Sophie Morton-Thomas – Das Nest

empfohlen von Wolfgang Hunze u. Kerstin Nowak

Fran lebt mit ihrer kleinen Familie im Marschland Englands in einem abgelegenen Küstenort, wo sie eine Wohnwagensiedlung betreibt. Das tägliche Einerlei des Lebens hat Fran zermürbt. Hinzu kommen Probleme ihres Sohnes Bruno in der Schule. Fran hat sich schon lange in die Welt der Vögel zurückgezogen und beobachtet diese mit dem Fernglas draußen im Marschland, wann immer es möglich ist.

Dann lassen sich gegenüber Roma nieder. Diese beobachten Fran und ihre Familie sowie die anderen Gäste der Wohnwagensiedlung sehr genau. Auch Fran und ihr Mann behalten die neuen Nachbarn im Auge, mit denen sich Bruno inzwischen angefreundet hat.
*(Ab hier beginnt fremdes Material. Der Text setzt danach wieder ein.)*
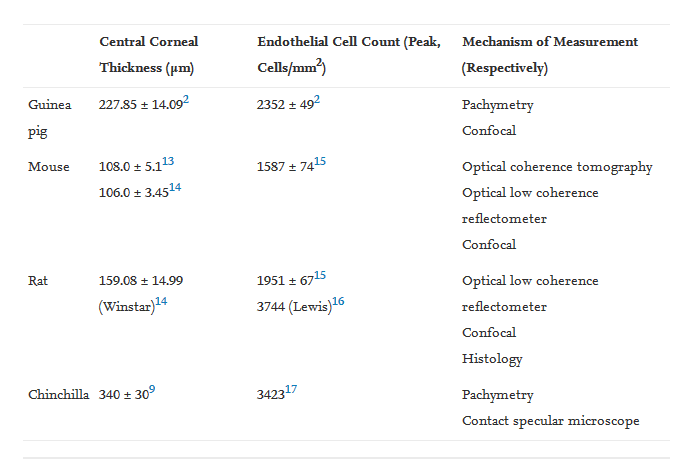Click the Endothelial Cell Count column header

342,55
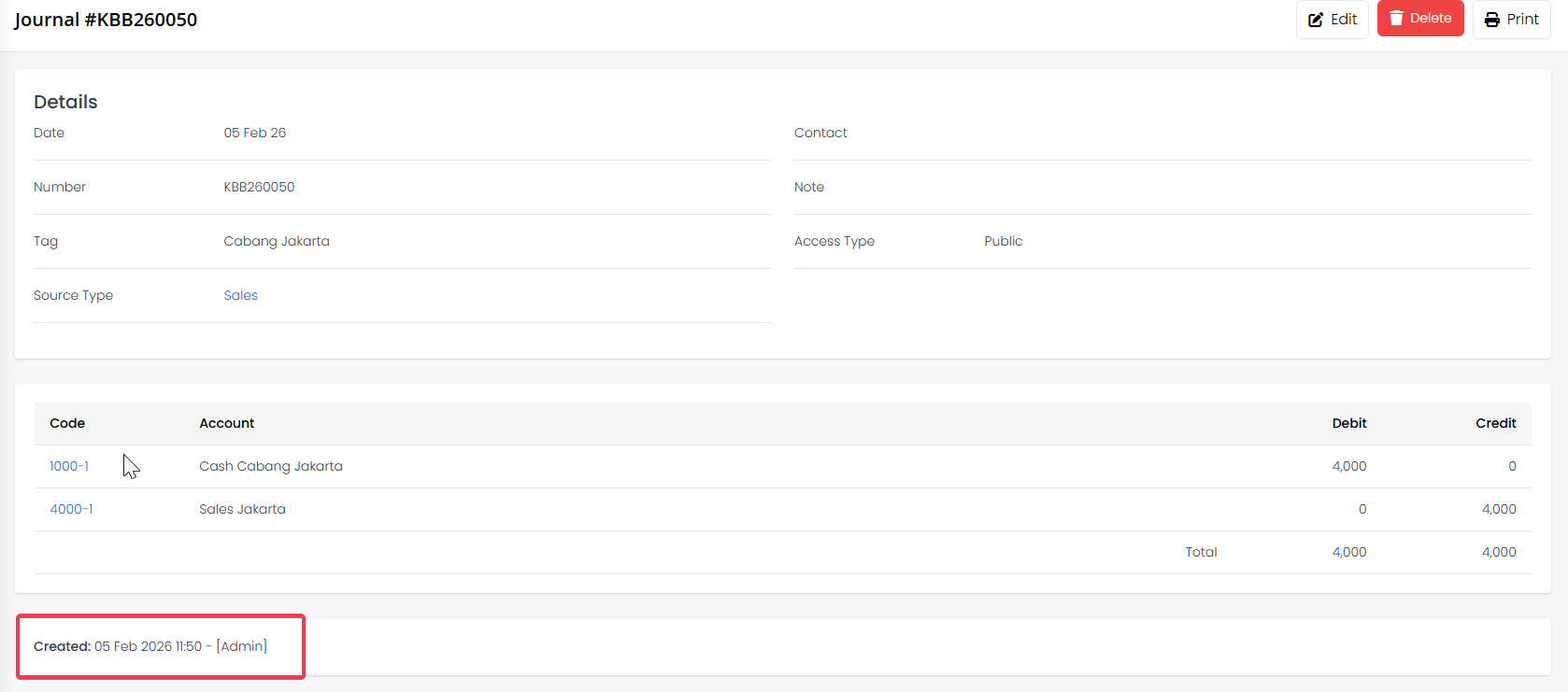Select the Cash Cabang Jakarta account row
The image size is (1568, 692).
tap(271, 466)
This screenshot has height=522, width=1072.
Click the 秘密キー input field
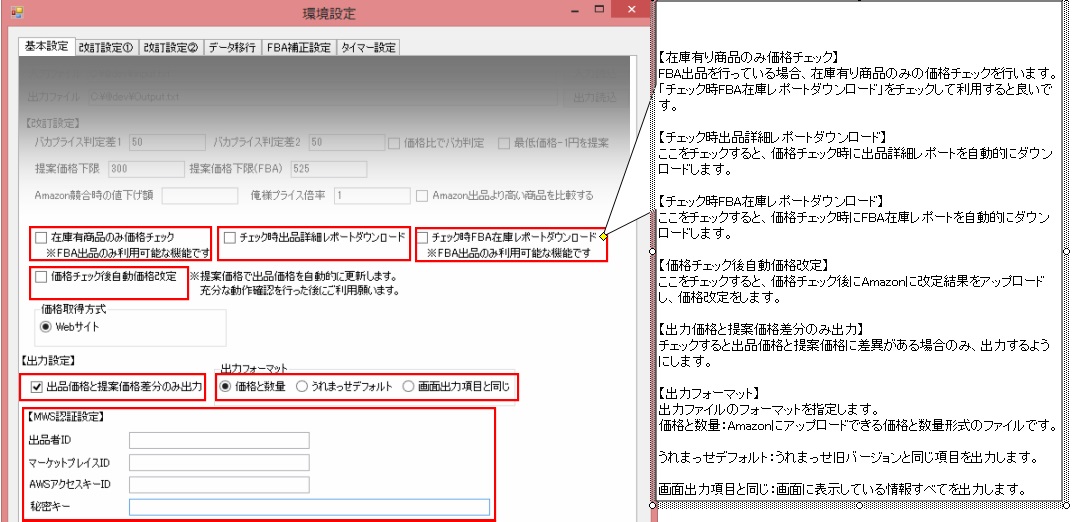point(309,507)
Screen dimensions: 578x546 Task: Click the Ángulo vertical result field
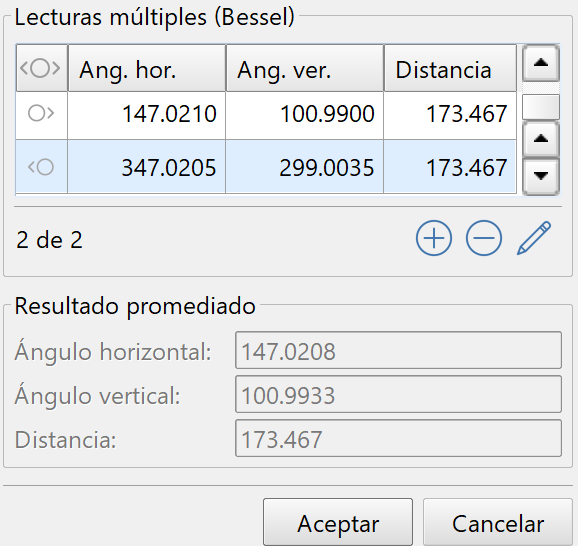[x=398, y=394]
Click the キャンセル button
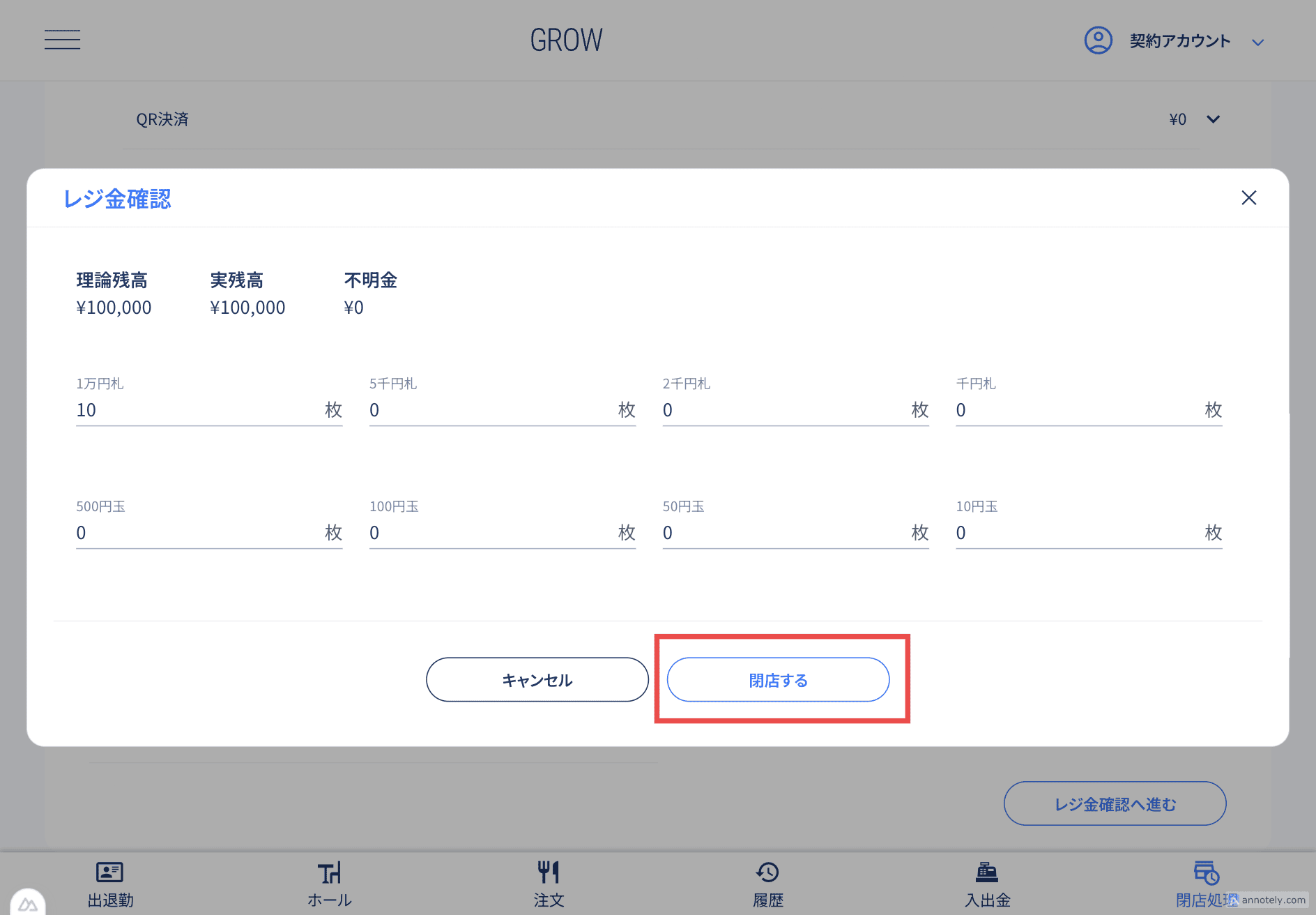Screen dimensions: 1316x915 [x=537, y=680]
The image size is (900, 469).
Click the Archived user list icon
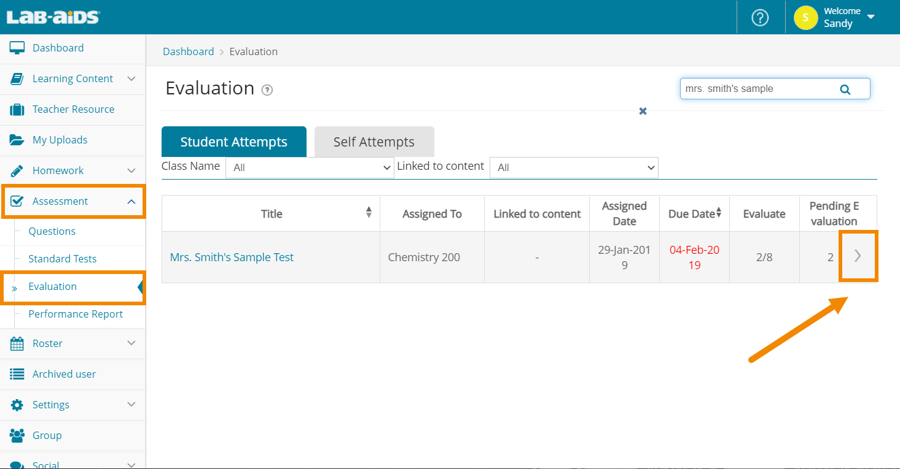(17, 374)
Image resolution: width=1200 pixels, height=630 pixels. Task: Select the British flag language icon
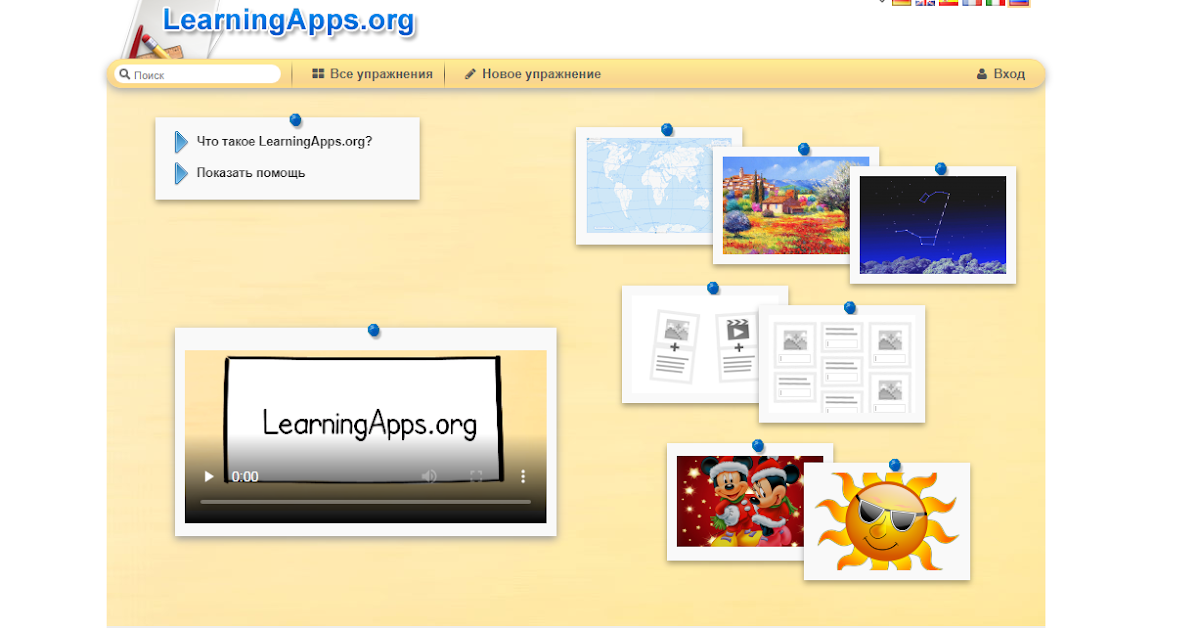pos(925,3)
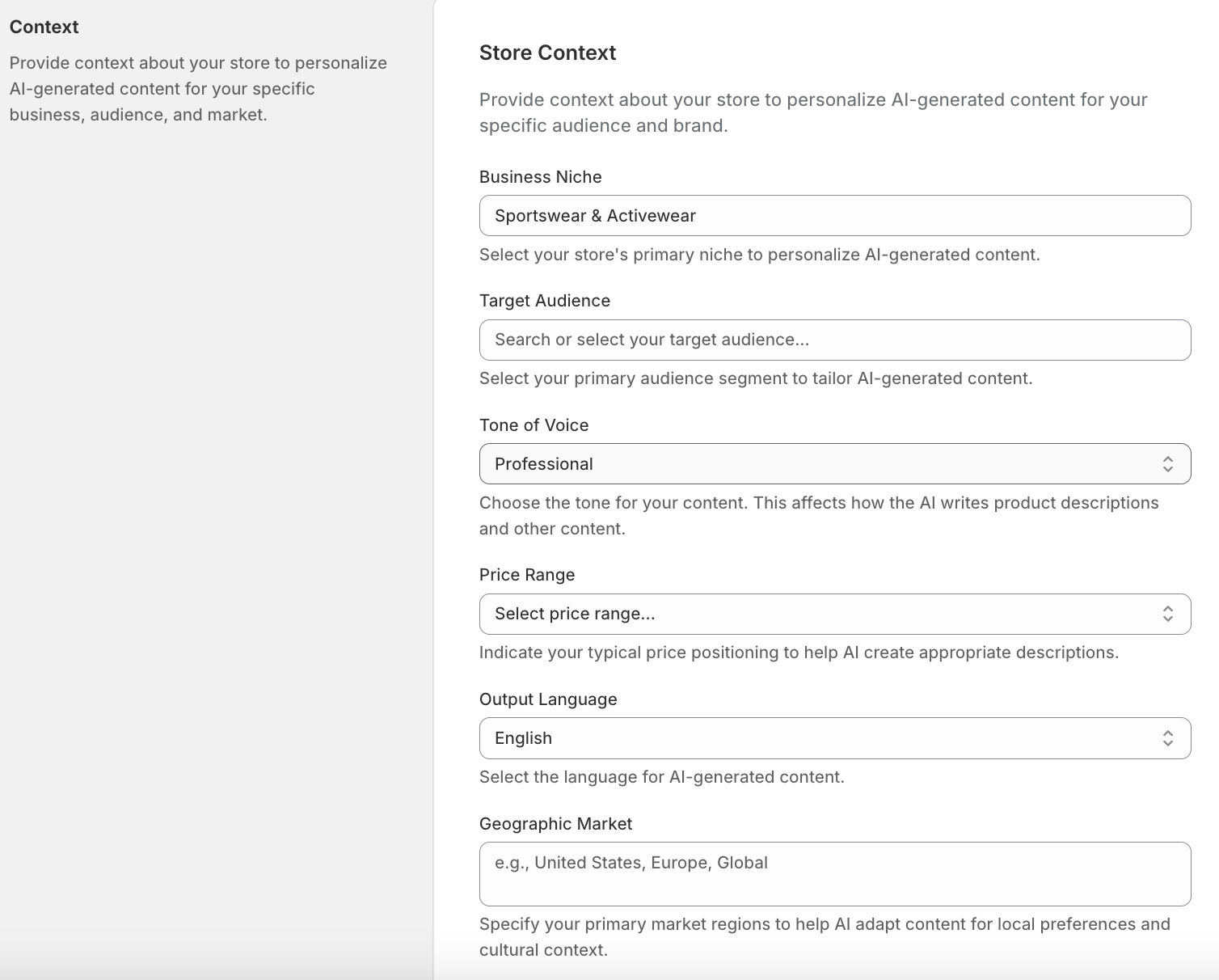Click helper text 'Select your store's primary niche'
1219x980 pixels.
[759, 255]
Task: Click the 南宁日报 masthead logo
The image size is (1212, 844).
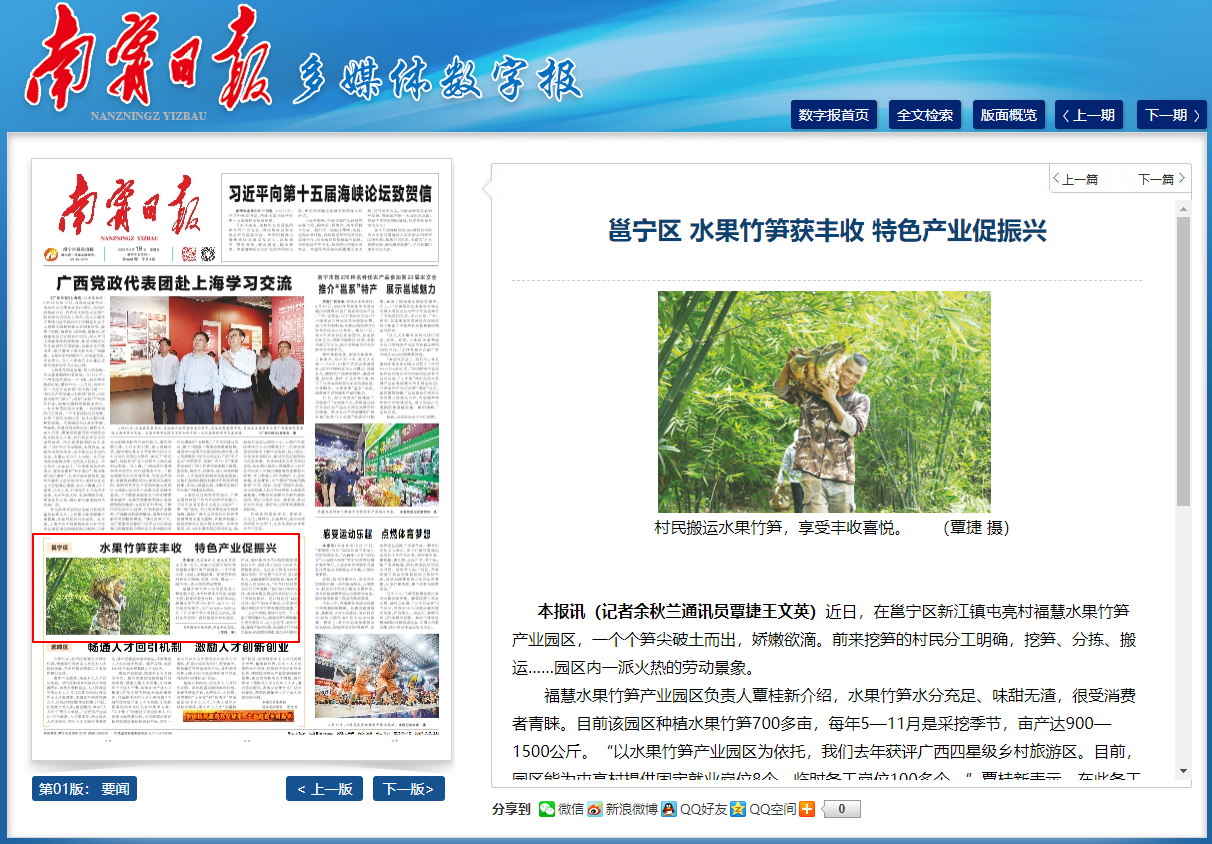Action: [150, 65]
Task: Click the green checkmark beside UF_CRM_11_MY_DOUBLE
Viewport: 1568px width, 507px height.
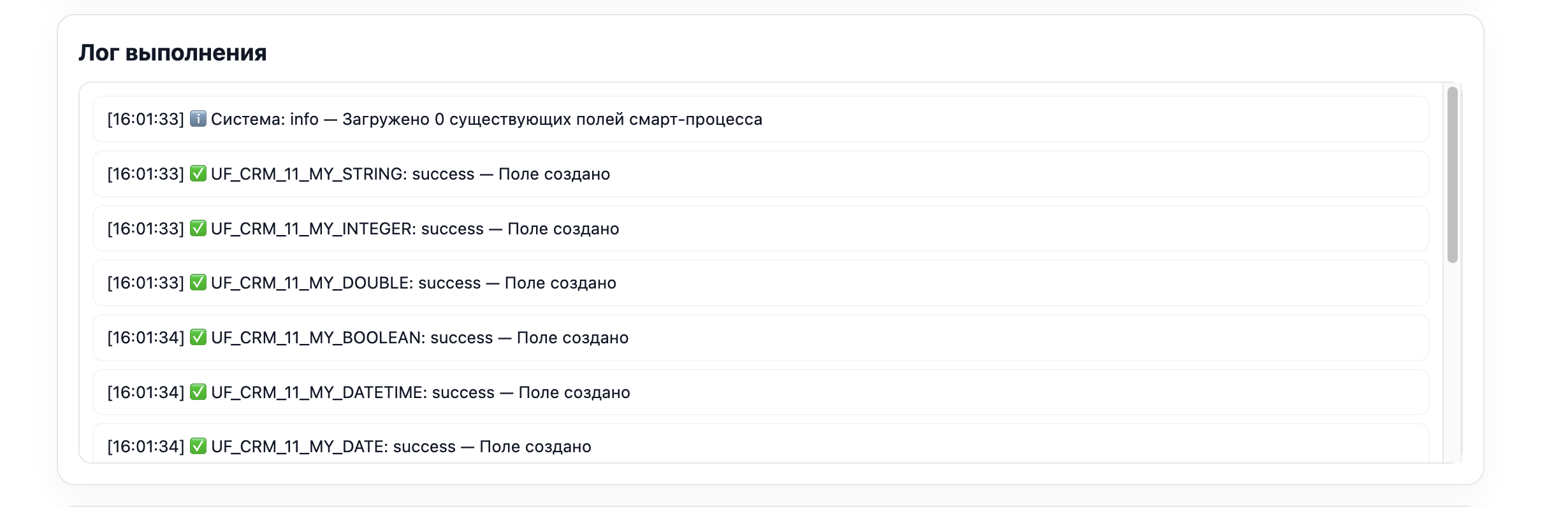Action: 198,283
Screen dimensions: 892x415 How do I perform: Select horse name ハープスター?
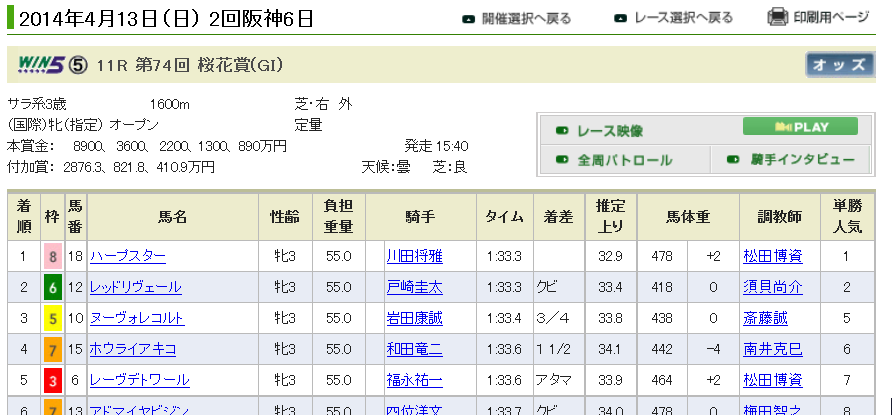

Plötzlich verschwindet Brunos Lehrerin. Hat Frans Schwager Ellis etwas damit zu tun? Geheimnisse werden enthüllt, die eigentlich tief verborgen waren.

Ganz langsam entwickelt sich dieser “Krimi der leisen Töne” zu einem Familiendrama, der ein völlig unerwartetes Ende bereithält. Er ist sehr unspektakulär, anfangs fast ein wenig langatmig und nimmt erst am Ende “Fahrt auf”. Vorher ist für die/ den Lesende(n) ständig etwas Unbehagliches zu spüren, das jedoch nie greifbar ist. Für uns ist dies ein Roman, der sich wohltuend von anderen “blutrünstigen” Krimis abhebt.

Das Buch ist demnächst im Bestand der Stadtbibliothek vorhanden, aber bisher nicht in der Onleihe ausleihbar.